### Marche à suivre
Prolongez l'extrait sur les excuses de Pages de gauche et l'École de commerce en reprenant juste après sa dernière phrase.

### Extrait du texte

——————

Pages de gauche présente ses excuses
En automne 2019, le périodique Pages de gauche avait reproché à SUD et à l’AVMG (on ne sait trop pourquoi) d’avoir défendu syndicalement l’un de ses membres brutalement licencié à l’aide de l’article 61 dans des circonstances qui n’ont pas été encore éclaircies – la chose étant toujours devant les Tribunaux à l’heure où nous parlons. Eh bien Pages de gauche a présenté ses excuses à notre collègue licencié, le rédacteur en chef reconnaissant devant la procureure de l’Etat de Vaud qu’il avait (stupidement, hélas…) «reproduit sans la vérifier l’accusation [portée contre notre collègue] d’avoir tenu des propos sexistes répétés […], et […] qualifié cela de propos de gros con» (nous citons ses excuses mot à mot). Selon Le Ministère Public, «par son comportement illicite et fautif […], le rédacteur en chef a donné lieu à l’ouverture de l’action pénale, il devra donc en supporter les frais.» (Ordonnance de classement du 21.10.21).
Cela dit, nous nous félicitons de ce repentir. Il est en effet impératif que le droit à la défense individuelle soit garanti sans réserve.
Ecole de commerce: «ça va secouer!»
Parole de Directeur général. Sur ce sujet comme sur d’autres, le Département a longtemps été aux abonnés absents plutôt qu’à la table de négociations avec les syndicats. Il a distillé des bribes d’informations avec une rare parcimonie. Une action commune des organisations syndicales (SUD, SSP et SPV) – qui ont inlassablement interpellé l’employeur et fini par mettre la Cheffe de Département en demeure de négocier – a débouché sur une séance de travail et deux dates de négociations en janvier et février 2022. Les revendications des Assises de 2019 seront intégrées à la nouvelle situation provoquée par la réforme 2022. Nous vous tiendrons au courant!

——————

### Entrées fournies
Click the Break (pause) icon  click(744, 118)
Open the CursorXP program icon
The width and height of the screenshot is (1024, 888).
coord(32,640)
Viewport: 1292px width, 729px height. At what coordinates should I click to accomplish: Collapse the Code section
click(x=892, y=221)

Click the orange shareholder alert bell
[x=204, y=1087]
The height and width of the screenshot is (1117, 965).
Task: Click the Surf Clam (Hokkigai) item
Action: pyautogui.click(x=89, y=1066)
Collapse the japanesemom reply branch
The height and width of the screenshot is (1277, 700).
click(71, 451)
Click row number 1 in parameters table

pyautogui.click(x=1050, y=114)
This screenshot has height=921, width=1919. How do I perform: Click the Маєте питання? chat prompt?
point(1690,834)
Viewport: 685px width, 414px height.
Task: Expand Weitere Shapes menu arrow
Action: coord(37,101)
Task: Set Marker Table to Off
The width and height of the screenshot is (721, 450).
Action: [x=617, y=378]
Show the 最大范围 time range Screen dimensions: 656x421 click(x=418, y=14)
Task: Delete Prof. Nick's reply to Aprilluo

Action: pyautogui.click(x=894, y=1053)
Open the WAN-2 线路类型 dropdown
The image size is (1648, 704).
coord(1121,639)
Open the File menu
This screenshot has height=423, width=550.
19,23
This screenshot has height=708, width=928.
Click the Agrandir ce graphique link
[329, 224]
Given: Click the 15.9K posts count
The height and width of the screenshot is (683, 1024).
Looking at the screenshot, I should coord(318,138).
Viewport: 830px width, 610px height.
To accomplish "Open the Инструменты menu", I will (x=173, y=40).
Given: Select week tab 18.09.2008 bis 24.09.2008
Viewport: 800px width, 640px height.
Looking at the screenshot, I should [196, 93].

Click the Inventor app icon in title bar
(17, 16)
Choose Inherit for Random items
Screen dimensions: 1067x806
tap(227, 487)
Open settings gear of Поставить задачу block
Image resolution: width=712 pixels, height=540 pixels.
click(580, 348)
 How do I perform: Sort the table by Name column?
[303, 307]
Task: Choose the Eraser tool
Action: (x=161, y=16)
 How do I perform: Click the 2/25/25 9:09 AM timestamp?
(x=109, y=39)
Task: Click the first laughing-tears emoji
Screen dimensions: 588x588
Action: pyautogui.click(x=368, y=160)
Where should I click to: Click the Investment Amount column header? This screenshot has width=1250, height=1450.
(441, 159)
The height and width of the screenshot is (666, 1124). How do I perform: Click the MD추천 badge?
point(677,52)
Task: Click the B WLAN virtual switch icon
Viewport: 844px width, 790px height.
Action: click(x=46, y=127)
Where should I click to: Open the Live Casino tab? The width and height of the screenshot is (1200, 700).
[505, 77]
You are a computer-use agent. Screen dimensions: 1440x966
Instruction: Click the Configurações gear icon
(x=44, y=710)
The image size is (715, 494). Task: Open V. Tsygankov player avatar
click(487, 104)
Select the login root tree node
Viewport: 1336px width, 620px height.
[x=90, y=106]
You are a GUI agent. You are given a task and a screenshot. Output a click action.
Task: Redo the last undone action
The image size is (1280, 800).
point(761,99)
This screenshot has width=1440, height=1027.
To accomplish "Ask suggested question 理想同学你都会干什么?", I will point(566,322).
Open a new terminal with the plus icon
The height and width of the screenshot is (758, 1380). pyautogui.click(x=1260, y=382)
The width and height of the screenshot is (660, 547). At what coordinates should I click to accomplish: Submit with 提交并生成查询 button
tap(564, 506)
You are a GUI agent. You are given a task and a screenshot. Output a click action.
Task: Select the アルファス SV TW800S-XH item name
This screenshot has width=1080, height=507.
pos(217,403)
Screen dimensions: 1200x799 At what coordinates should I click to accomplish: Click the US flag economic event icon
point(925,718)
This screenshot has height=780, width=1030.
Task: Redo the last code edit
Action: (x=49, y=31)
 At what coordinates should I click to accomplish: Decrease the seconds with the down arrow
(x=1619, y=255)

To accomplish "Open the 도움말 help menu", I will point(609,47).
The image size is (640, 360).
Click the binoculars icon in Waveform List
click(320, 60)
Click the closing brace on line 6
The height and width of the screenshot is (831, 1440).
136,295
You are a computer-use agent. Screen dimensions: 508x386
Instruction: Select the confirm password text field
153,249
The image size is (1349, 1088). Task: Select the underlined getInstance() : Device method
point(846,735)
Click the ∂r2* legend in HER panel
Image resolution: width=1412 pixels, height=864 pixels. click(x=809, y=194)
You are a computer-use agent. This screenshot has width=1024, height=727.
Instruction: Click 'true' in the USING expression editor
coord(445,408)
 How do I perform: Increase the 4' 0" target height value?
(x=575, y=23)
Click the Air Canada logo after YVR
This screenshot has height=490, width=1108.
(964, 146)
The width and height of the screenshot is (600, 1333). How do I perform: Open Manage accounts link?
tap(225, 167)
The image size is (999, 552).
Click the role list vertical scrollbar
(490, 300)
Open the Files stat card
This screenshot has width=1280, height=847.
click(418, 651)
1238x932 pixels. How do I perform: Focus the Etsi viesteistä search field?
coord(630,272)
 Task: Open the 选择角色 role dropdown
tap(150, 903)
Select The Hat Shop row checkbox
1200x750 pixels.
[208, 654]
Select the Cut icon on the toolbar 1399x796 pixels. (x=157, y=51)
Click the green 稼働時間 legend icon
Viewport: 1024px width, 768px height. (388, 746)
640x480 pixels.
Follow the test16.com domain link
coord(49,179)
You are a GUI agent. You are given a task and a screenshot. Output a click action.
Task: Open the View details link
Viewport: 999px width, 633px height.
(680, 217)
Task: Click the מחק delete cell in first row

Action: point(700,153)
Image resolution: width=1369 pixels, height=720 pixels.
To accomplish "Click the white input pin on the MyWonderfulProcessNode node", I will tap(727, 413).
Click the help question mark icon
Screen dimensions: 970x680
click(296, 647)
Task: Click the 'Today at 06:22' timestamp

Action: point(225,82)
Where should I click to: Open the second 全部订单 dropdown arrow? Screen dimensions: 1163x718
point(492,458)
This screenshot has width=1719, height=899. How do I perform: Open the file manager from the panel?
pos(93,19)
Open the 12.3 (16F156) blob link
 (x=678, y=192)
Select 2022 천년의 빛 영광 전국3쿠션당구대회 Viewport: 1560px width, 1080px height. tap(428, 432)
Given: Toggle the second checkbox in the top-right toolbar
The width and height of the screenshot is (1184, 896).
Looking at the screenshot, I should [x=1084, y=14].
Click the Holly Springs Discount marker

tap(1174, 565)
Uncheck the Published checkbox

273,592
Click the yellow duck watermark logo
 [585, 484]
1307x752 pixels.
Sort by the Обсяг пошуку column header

——————

### Zone de réponse
Nos meilleurs vœux pour 2022, sans carottes ni bâton!
Cette année 2021, un directeur de gymnase parlant devant des caméras officielles s’est entre autres interrogé sur la motivation des maître.ess.es de gymnase. Il s’est demandé (nous le citons mot à mot) «comment gérer des enseignants qui sont plus ou moins assurés de garder leur poste?». Il a ensuite conclu plaisamment que, en matière de management, «plus que la question du bâton, c’est la carotte qui est importante!» (vidéo en ligne sur notre site). Eh bien, quant à nous, c’est une année 2022 sans carotte ni bâton que nous vous souhaitons, c’est-à-dire pleine du désir d’apprendre et de faire apprendre – «donner à voir», comme disait le poète! Haut les cœurs, chères et chers collègues, et, malgré la malice des temps, meilleurs vœux pour l’ânée… pardon, l’année qui vient!